I Confess (La Loi du silence)
A Québec, une nuit, un meurtre est commis par un homme en soutane. Il s’agit d’Otto Keller, sacristain de l’église locale, et sa victime est un avocat réputé, Villette, qu’il souhaitait cambrioler. Pris de remords, Keller retourne à l’église se confier au père Logan, son bienfaiteur, dès lors tenu par le secret de la confession. L’enquête est alors confiée à l’inspecteur Larrue qui, suite à plusieurs témoignages, se met à soupçonner Logan. D’autant que celui-ci partage avec une jeune femme nommée Ruth Grandfort un ancien secret fort compromettant.

The Wrong Man (Le Faux coupable)
Contrebassiste de jazz au Stork Club de New York, Manny Balestrero est avant tout un père de famille exemplaire, menant une vie simple et heureuse, malgré les difficultés financières. Contraint d’emprunter sur l’assurance-vie de son épouse pour pouvoir payer à celle-ci des soins dentaires, il est reconnu par plusieurs employées de l’agence comme le responsable de plusieurs vols commis en ces mêmes lieux quelques semaines plus tôt. Appréhendé par la police, il est identifié par d’autres témoins et, bien que clamant son innocence, est immédiatement incarcéré.

Analyse et critique

On le constate à la lecture de ces résumés, ces deux films d’Alfred Hitchcock reposent sur la figure, chère au cinéaste, de l’innocent accusé, figure que l’on retrouve tout au long de sa carrière, dès The Lodger (1926) jusqu’à Frenzy (1972), en passant par des œuvres aussi fameuses que The 39 Steps, Young and Innocent ou North by Northwest. Toutefois, l’une des spécificités de ces films - parmi d’autres - est d’associer à cette allégorie de la justice chancelante des hommes une dimension religieuse beaucoup plus difficile à trouver, du moins dans cette mesure, dans la filmographie d’Alfred Hitchcock.
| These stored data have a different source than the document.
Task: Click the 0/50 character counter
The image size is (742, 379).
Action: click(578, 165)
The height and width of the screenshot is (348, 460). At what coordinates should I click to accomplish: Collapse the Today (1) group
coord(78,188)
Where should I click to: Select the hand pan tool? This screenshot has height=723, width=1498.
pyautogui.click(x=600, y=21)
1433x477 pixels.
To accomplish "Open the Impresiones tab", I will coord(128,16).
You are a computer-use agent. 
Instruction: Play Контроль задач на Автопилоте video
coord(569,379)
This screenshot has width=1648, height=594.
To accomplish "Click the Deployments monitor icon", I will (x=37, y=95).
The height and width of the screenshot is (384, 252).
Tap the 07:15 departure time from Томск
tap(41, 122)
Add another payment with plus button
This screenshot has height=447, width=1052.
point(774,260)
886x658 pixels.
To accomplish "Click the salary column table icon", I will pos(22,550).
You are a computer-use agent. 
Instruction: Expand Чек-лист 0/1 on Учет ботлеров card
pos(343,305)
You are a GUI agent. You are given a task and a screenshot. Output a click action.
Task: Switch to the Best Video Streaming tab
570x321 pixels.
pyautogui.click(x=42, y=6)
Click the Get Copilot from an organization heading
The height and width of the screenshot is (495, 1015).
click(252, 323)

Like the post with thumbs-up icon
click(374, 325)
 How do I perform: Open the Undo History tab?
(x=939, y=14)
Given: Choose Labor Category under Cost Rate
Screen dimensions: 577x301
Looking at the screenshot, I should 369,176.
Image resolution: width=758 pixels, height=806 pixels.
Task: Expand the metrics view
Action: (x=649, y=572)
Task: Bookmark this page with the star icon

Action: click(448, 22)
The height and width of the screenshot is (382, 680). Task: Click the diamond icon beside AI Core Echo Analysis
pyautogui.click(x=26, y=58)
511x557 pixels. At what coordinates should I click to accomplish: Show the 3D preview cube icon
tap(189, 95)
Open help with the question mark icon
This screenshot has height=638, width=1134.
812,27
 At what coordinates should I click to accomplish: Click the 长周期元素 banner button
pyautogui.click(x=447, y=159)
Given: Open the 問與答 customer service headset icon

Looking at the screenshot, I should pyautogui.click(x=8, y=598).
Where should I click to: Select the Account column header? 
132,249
Issu d’une famille catholique assez fervente, Hitchcock passa son enfance au collège jésuite de Saint-Ignace et demeura pratiquant toute sa vie. Il peut être intéressant de chercher dans sa filmographie des vestiges de cette éducation pour constater que si les figures-clé de la religion catholique en sont quasiment absentes (ou apparaissent dans la diégèse de manière secondaire - on pense à la Bible qui sauve le personnage de la mort dans The 39 Steps ou évidemment à la figure finale de la sœur dans Vertigo), une bonne partie de son approche des évènements est sous-tendue par des notions aussi éminemment chrétiennes que la Culpabilité ou la Providence. Malgré tout, Hitchcock, et cela est vrai d’ailleurs sur d’autres sujets, semble n’avoir jamais voulu contaminer ses films par ses opinions personnelles, préférant y insuffler un regard distancié.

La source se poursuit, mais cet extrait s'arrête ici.